ENDOW', v.t. L. dos, doto, or a different Celtic root.

1. To furnish with a portion of goods or estate, called dower; to settle a dower on, as on a married woman or widow.

A wife is by law entitled to be endowed of all lands and tenements, of which her husband was seized in fee simple or fee tail during the coverture.

2. To settle on, as a permanent provision; to furnish with a permanent fund of property; as, to endow a church; to endow a college with a fund to support a professor.

3. To enrich or furnish with any gift, quality or faculty; to indue. Man is endowed by his maker with reason.

endowed

ENDOW'ED, pp. Furnished with a portion of estate;having dower settled on; supplied with a permanent fund; indued.

endowing

ENDOW'ING, ppr. Settling a dower on; furnishing with a permanent fund; inducing.

endowment

ENDOW'MENT, n. The act of settling dower on a woman, or of settling a fund or permanent provision for the support of a parson or vicar, or of a professor, &c.

1. That which is bestowed or settled on; property, fund or revenue permanently appropriated to any object; as the endowments of a church, of a hospital, or of a college.
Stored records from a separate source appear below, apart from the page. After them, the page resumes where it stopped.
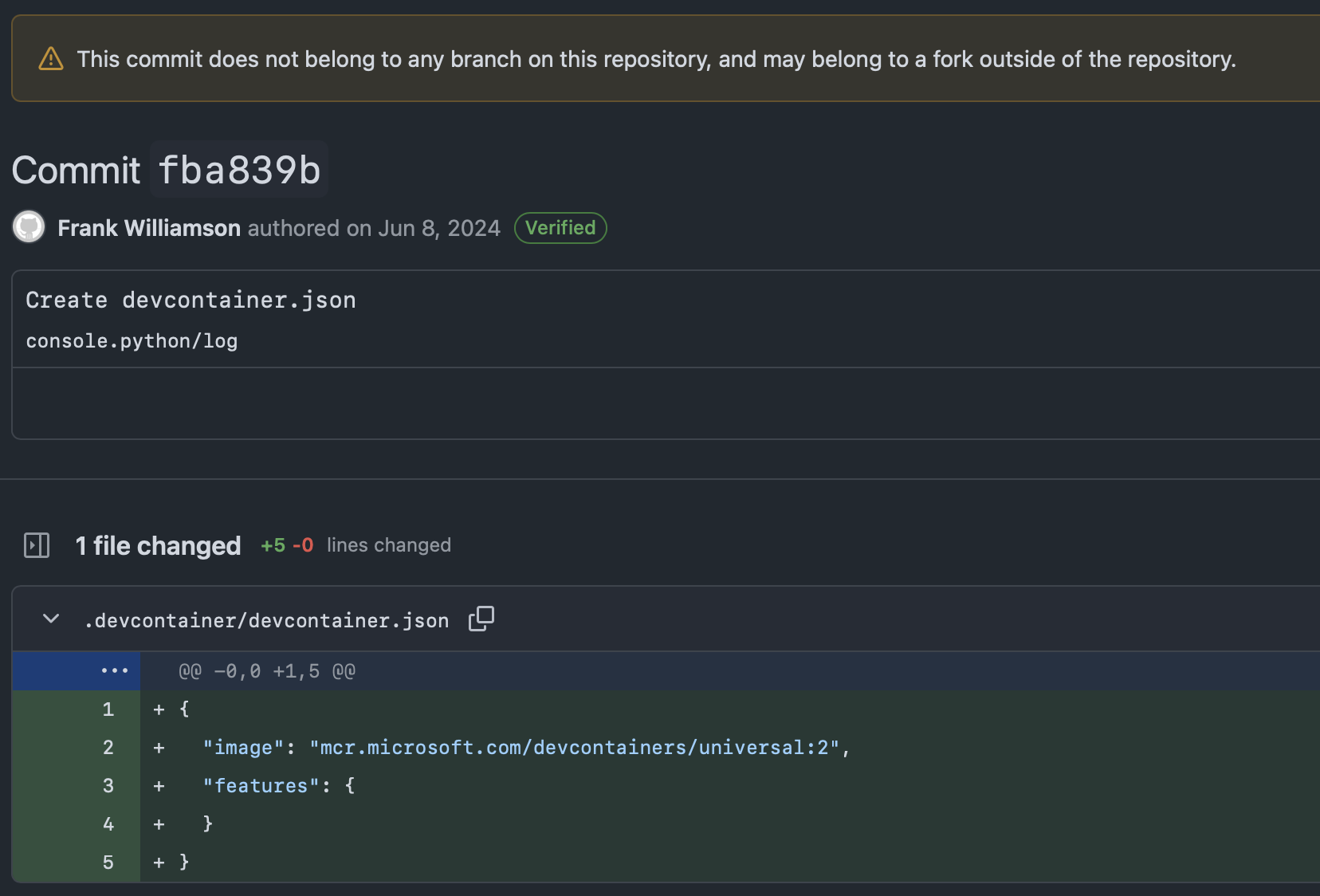The image size is (1320, 896).
Task: Select diff line number 3
Action: pos(108,786)
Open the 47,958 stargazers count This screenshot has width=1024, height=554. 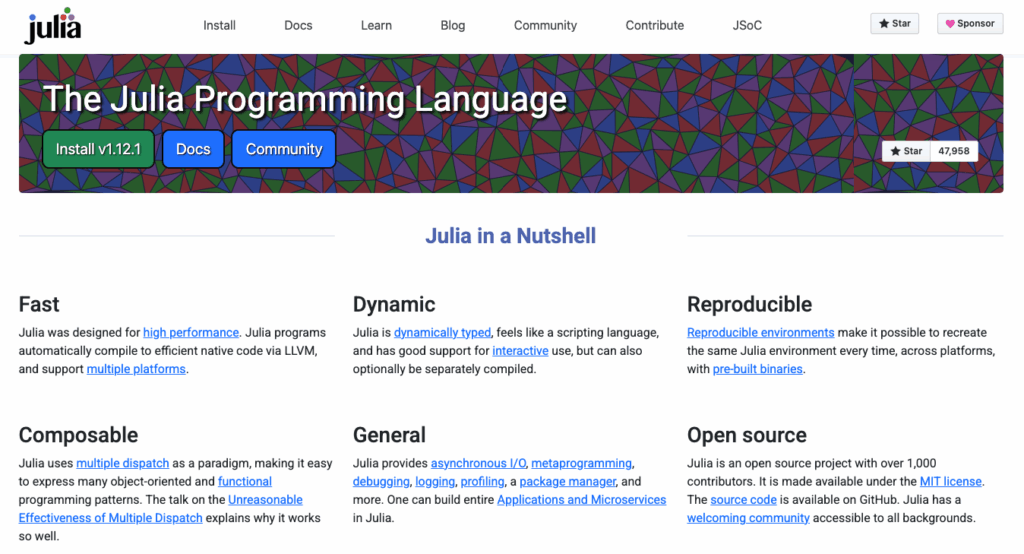point(954,151)
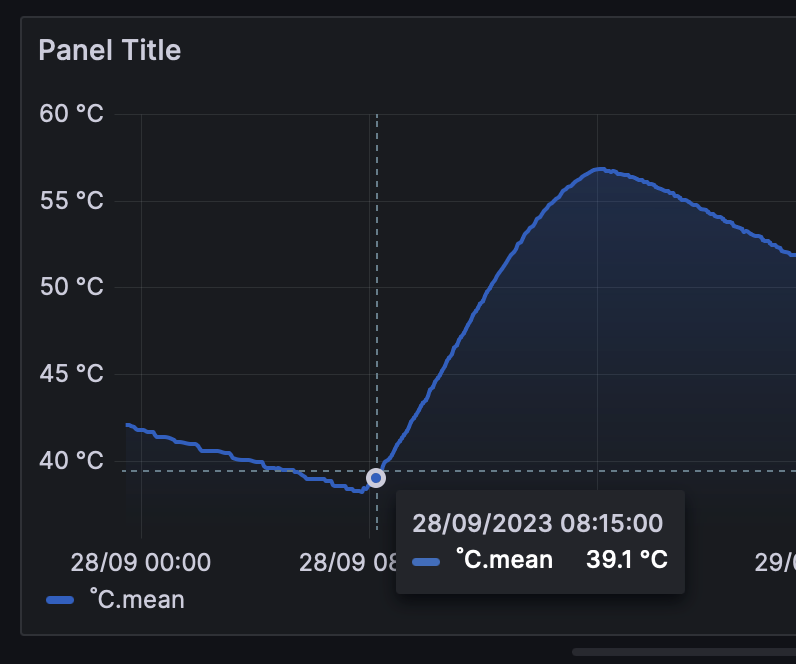Click the highlighted data point marker at 39.1 °C
The height and width of the screenshot is (664, 796).
point(376,478)
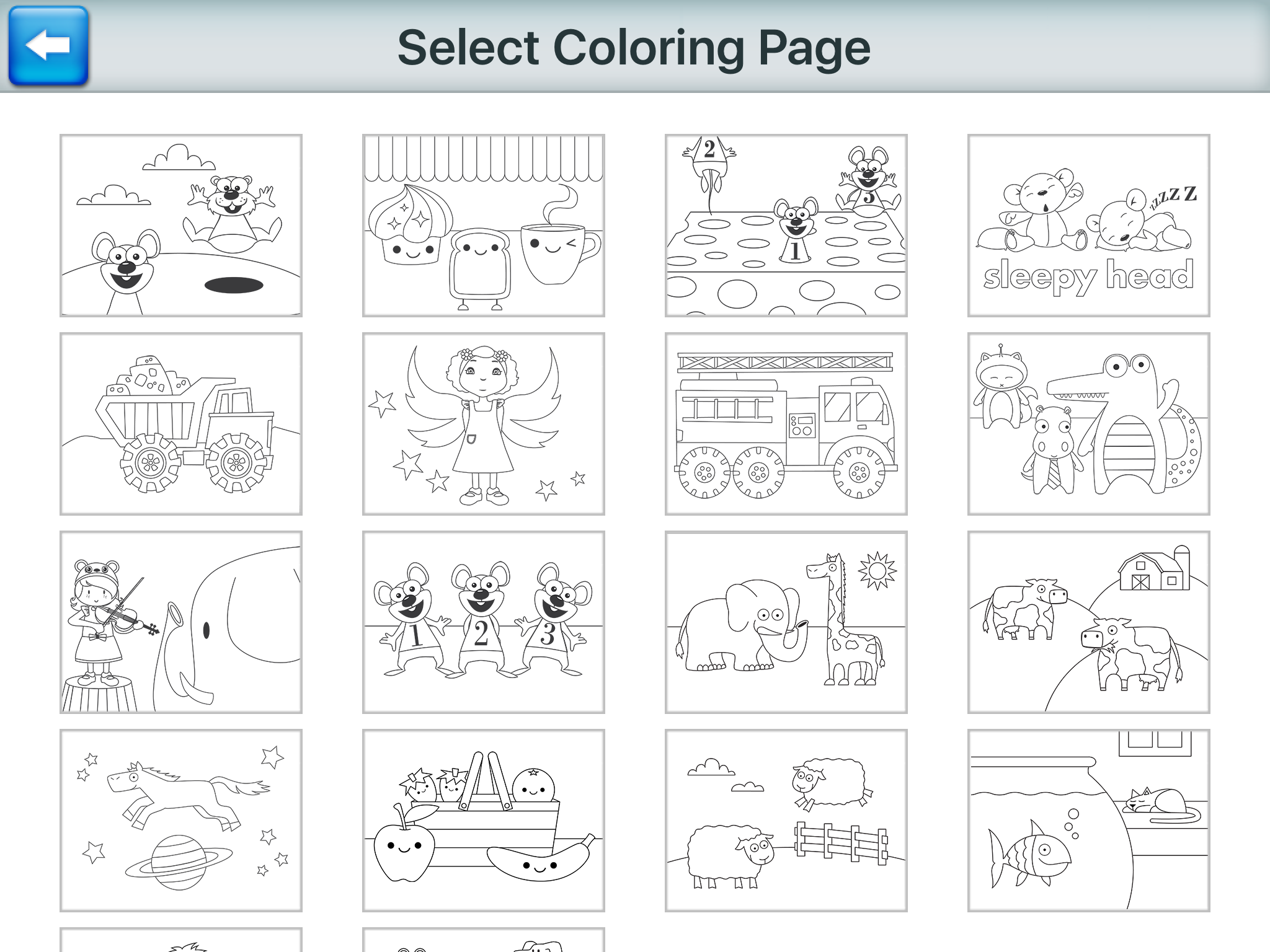Choose the cows and barn page
This screenshot has height=952, width=1270.
click(x=1089, y=622)
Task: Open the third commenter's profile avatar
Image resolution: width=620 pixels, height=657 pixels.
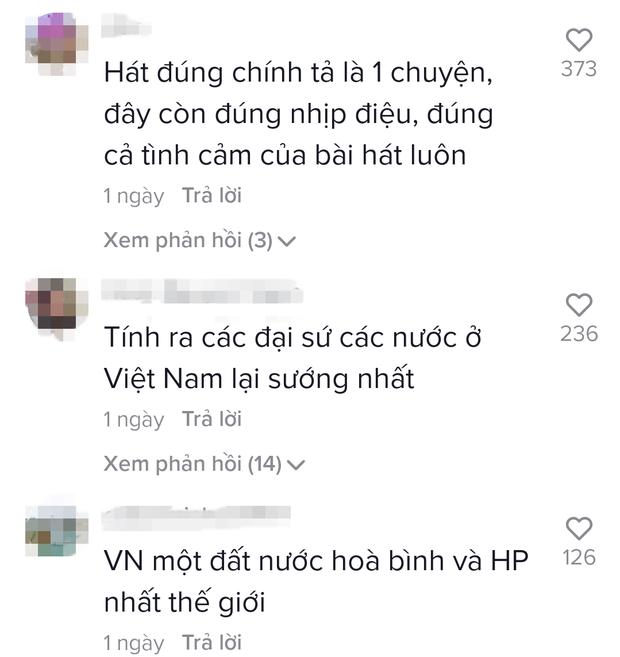Action: [x=57, y=531]
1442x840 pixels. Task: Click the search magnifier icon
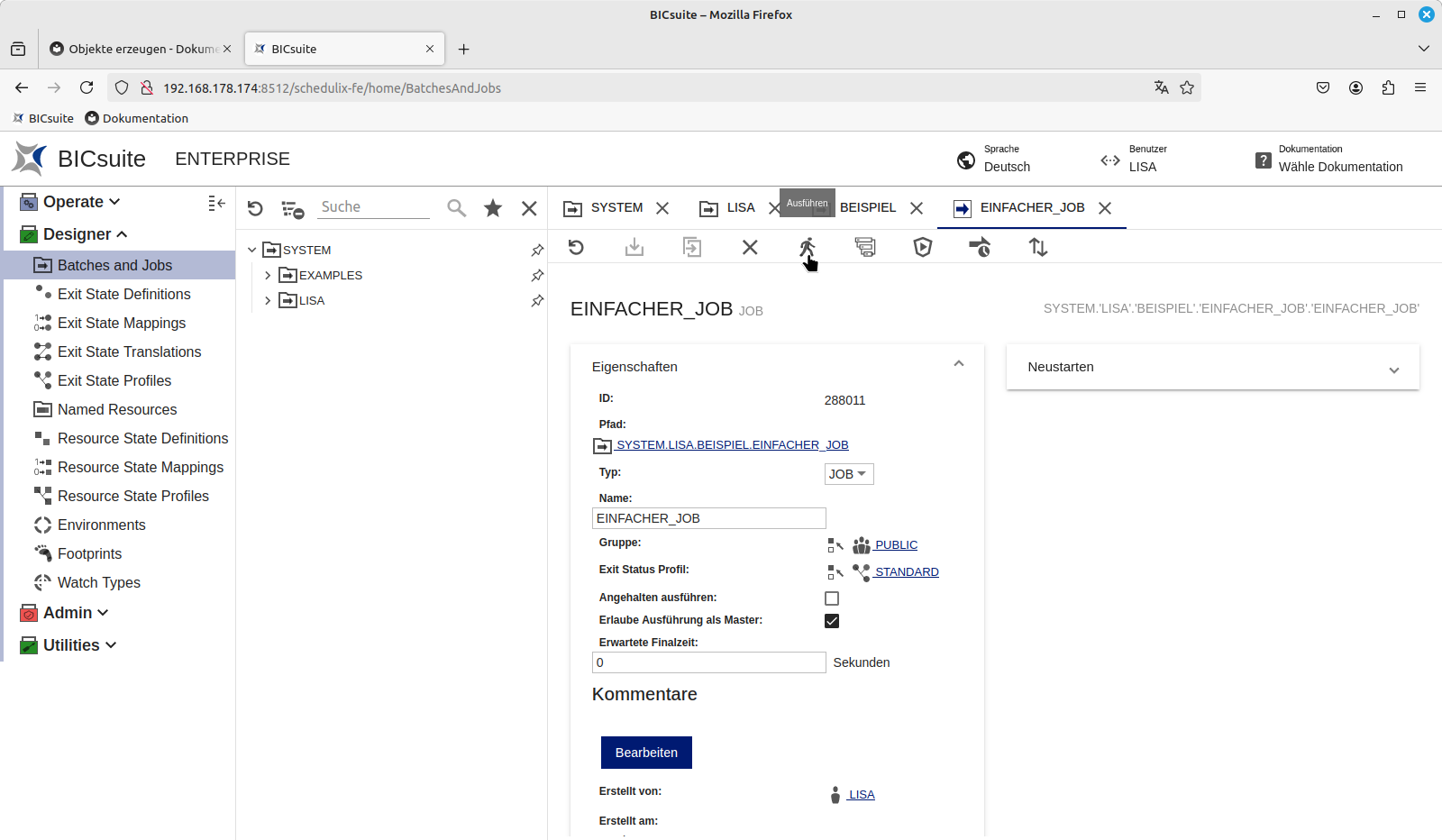click(457, 208)
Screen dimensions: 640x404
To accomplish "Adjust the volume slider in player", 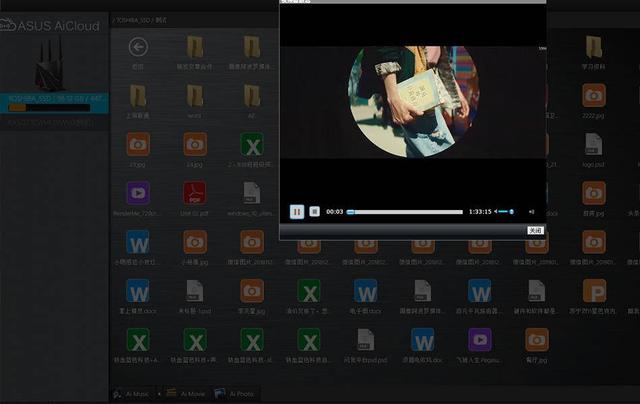I will (x=505, y=212).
2. That which is given or bestowed on the person or mind by the creator; gift of nature; any quality or faculty bestowed by the creator. Natural activity of limbs is an endowment of the body; natural vigor of intellect is an endowment of the mind. Chatham and Burke, in Great Britain, and Jan, Ellsworth and Hamilton, in America, possessed uncommon endowments of mind.